Продолжите отрывок о студенте Андрее Волконском, начав сразу после его последнего предложения.

• [ОТРЫВОК]
»»

Даже те, кто прощал Андрею все его «заскоки» и ценил в нем талант и знания, часто не могли понять его увлечений. К чему молодому парню старинная музыка? Какая-то совсем доисторическая, еще тех времен, когда и нотной записи-то не было. А этот дурачок хочет ее расшифровать. Зачем она современному музыканту, да и вообще советскому человеку?
Советским людям тогда многое не было нужно. Они могли в этом не разобраться, и партии приходилось постоянно поворачивать общественное мнение в правильное русло. Вышло постановление ВКП (б) о вредной формалистской музыке Мурадели в опере «Великая дружба», усилилась борьба с чуждыми западными веяниями. И вдруг выяснилось, что в стенах училища студент Волконский ведет неприкрытую пропаганду самых что ни на есть антисоветских музыкальных форм – американского джаза и бешеных танцевальных ритмов, которые впоследствии стали называться рок-н-роллом.
Вдохновенно исполняя на занятиях Бетховена и Чайковского, он садился и начинал вытворять такое, чего Тамбов еще не видел и не слышал. Однажды во время подобного концерта, когда Андрей на глазах восхищенных поклонников выдавал что-то весьма бурное, подыгрывая себе в ударных местах то локтем, то щекой, то коленом, в комнату вошла его руководительница и давний идеологический противник Нина Николаевна Емельянова. И бомба взорвалась...

««

• [ПРЕДОСТАВЛЕННЫЙ ПЕРЕЧЕНЬ]
»»

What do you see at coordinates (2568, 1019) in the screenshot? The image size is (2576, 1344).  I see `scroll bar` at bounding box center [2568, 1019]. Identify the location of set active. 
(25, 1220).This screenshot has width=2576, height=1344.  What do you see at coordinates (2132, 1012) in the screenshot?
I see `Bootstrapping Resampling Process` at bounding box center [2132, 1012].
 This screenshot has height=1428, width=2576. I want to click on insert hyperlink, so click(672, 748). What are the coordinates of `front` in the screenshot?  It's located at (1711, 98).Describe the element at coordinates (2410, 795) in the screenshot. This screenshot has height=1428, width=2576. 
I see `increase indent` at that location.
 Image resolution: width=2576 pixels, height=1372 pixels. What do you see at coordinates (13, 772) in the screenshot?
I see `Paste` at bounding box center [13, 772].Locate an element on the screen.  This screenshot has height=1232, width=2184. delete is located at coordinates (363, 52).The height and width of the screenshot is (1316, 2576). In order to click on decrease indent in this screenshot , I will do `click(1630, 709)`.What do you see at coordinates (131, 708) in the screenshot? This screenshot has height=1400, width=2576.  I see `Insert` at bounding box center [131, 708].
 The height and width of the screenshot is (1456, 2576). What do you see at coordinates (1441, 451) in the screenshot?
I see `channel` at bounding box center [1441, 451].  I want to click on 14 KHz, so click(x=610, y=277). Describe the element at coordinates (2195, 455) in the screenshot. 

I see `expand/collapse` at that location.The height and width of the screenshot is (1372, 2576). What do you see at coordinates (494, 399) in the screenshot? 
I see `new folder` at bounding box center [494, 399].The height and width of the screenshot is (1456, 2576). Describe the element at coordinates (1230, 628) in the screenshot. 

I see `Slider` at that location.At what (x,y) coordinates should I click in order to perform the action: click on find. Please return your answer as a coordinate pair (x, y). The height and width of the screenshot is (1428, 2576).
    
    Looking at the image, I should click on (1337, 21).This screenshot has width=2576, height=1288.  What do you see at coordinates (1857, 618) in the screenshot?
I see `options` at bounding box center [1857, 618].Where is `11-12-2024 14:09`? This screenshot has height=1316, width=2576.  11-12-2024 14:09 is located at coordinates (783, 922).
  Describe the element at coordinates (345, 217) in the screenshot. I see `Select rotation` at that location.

««

• [ОТВЕТ НА ЗАДАНИЕ]
О конфликте между Емельяновой и Волконским-младшим тогда ходило много слухов, но я в них как-то особенно не вникала. Кира Георгиевна в это время почти совсем перестала у нас бывать, а я, встречаясь с ней в городе, стеснялась расспрашивать о сыне. То, что с ним случилось в этот период, я припоминаю довольно смутно. Было какое-то разбирательство в комсомольских организациях – там давно копилось недовольство, что Андрей не хочет быть членом ВЛКСМ (его, конечно, туда не приняли бы, но стремиться в коммунистический союз он был просто обязан). Обижались на него и многие ребята: Волконский мог в любую минуту из европейского джентль­мена превратиться, ну, в мелкого, что ли, хулигана. Некоторые требовали его исключения. Многочисленные друзья, наоборот, отстаивали. Не знаю, чем закончилось это дело, – кажется, ему так и не дали закончить образование.
В начале пятидесятых Волконский-младший уехал в Москву и стал учиться там. Вскоре в столицу смогли перебраться и его родители. Так я потеряла связь с этой семьей. Но общие знакомые видели выступления Андрея на различных концертных площадках, а моя дочь однажды побывала на его вечере органной музыки в Большом зале консерватории.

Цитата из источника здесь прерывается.